A Chow Chow of Many Names

We were asked recently about the Chow Chow’s name. Perplexed, the reader pointed out that “chow chow”  is a condiment, not a dog.  There are several theories about the origins of the breed’s name, and a couple of them are food related.

Most canine historians believe that the name derived from a Pidgin English term used in the 17th century to refer to great variety of cargo from the Orient, and that included dogs. Chinese cargo was called chow-chow, and perhaps it was a nickname not unlike “knick knack.”  It was a catch-all term for anything imported from the East including curios, dolls,  porcelain, and dogs.

As the reader pointed out, chow chow,”  is a relish combining an assortment of ingredients, a sort of piccalilli, and that falls along the lines of a nickname referring to an assortment of goods. That, however, is mere speculation.

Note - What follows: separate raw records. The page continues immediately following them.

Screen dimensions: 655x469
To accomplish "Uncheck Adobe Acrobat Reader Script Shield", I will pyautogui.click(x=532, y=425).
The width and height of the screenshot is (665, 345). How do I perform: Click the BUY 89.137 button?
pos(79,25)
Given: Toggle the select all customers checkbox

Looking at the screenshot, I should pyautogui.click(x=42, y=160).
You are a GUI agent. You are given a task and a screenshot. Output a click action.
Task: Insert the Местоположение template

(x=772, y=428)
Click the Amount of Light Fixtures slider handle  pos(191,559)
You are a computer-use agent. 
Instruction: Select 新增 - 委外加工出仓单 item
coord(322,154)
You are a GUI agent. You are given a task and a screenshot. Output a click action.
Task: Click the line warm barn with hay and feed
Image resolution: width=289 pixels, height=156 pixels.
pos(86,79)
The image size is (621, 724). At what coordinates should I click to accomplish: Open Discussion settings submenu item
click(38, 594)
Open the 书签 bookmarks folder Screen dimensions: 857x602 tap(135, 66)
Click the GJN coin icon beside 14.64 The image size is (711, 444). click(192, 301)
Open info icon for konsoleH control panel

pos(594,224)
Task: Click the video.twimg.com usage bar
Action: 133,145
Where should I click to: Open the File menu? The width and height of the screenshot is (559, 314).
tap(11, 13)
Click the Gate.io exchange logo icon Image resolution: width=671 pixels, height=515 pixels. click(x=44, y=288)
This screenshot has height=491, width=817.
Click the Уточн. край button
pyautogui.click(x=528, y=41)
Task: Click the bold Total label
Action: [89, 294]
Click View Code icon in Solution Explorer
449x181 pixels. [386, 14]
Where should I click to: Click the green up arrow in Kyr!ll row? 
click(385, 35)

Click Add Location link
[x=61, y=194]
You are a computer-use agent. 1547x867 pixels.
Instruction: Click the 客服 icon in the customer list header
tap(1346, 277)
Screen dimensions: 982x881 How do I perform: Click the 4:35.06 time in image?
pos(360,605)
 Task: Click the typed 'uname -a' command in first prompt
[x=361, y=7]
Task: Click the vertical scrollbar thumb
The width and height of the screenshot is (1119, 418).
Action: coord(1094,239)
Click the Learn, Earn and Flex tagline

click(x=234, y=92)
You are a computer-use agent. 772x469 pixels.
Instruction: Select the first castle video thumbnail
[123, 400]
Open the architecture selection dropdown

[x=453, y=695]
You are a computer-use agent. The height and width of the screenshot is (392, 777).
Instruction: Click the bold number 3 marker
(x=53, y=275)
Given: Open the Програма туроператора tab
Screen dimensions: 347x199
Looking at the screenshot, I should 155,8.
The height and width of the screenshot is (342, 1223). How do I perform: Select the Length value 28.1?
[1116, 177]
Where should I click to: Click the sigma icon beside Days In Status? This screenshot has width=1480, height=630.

Some cynologists think because ancestors of the Chow Chow were used a protein source, the breed was nicknamed as “edible dog,” and that the name “Chow” was derived from the Cantonese word for “edible.” Why it was doubled to “chow chow” is anyone’s guess.

Chow Chow is not actually what the dogs are called in China. They are called “Songshi Quan,” but there have been other names, as well, including bear dog (xiang go), black tongue dog (Hei Shi-tu or Hsiung Kou), wolf dog (Lang Kou) and canton dog (guangdong go).  Apart from “edible dog from China,” the breed was called also “Wonk.”

Interestingly, the Complete Dog Book published by the American Kennel Club in 1935 speculated that the Chow originated in northern Siberia. As the property of nomads, these dogs would have arrived in China via Mongolia, and it as thought they were used as war dogs. This lead to yet another name, “kou,” meaning “dog of the Barbarians.”